Extubation of PUI and COVID-19-positive patients

Extubation is also an aerosolizing procedure and RT should don appropriate PPE and perform in a closed room. To avoid airway emergencies of PUI and COVID-19 patients who are being extubated, extubation should only proceed when attending physicians are present but need not be in the room at the time.


  • Equipment Considerations
    • Intubation should be performed with glidescope/video laryngoscopy with disposable blades to minimize risk to intubating physician.
    • Hospital ICU equipment (Glicescope or Ultrasound) on a COVID-19 PUI or confirmed case, the standard hospital disinfection methods for cleaning medical equipment are adequate. Virus is killed by our disinfectants. Disposable parts (glidescope cover) need safe permanent disposal.

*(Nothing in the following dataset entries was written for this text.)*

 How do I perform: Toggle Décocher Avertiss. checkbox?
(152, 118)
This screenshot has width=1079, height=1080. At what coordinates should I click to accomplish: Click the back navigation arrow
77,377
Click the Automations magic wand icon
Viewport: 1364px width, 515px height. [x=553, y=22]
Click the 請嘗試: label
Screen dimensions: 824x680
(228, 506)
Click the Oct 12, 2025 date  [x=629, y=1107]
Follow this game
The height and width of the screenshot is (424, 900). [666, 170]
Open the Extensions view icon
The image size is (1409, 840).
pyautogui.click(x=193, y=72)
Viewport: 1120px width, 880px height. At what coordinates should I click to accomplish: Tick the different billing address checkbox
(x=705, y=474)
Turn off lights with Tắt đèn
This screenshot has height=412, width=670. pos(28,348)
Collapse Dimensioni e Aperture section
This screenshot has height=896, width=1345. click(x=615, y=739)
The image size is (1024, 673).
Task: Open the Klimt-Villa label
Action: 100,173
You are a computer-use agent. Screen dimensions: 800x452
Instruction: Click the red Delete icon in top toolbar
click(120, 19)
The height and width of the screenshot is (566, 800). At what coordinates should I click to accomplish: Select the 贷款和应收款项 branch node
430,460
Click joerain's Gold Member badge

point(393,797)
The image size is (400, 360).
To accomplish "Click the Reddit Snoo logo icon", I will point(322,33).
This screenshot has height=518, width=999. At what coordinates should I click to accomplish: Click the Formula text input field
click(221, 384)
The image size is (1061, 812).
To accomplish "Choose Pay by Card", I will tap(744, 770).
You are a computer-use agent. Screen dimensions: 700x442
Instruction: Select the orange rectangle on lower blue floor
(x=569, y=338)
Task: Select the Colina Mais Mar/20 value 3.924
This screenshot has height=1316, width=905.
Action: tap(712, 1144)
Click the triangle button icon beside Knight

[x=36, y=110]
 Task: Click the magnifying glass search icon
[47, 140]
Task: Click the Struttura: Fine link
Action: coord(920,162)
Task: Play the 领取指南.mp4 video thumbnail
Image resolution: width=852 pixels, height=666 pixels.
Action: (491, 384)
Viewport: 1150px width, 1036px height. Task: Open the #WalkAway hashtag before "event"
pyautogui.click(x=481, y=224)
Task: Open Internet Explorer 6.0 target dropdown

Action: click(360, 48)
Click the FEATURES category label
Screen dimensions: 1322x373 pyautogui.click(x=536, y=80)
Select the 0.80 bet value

ICU Procedures and Interventions

  • Try to consolidate procedures into one trip with minimal personnel.
  • For Central line access in those with acute renal failure, consider early placement of a trialysis catheter to avoid additional future procedures.
  • Run a thorough checklist prior to entering room and anticipate need for all supplies.
  • Limit lab draws to those necessary for clinical decision making and try to consolidate/batch timing of blood drawn.


  • Endoscopy
    • Like all procedures, non-essential EGDs can be delayed for suspected/confirmed cases.
    • Procedure is relatively lower risk compared to Intubation and bronchoscopy.
    • Strict Droplet isolation practice with Physician/Surgeon using surgical mask + face shield is adequate. N95/PAPR masks are not mandatory for this procedure.


  • Echocardiogram
    • Several patients develop acute cardiomyopathy. The University of Washington reports indicate these patients have all had CKs in the 1000s and is therefore a recommended lab for suspicion. The utility of echocardiogram is not yet known. Due to the need for additional personnel and equipment, this study should only be performed if it will likely change management of the patient.


Code status

All patients should have early and documented code status discussion focused on goals of care around intubation and resuscitation. Admitting physician or ED physician should place palliative care consult upon admission. Goal is Palliative Care consult with family and patient within 24hr of admission with prognosis and goals of care discussed specific to COVID experience.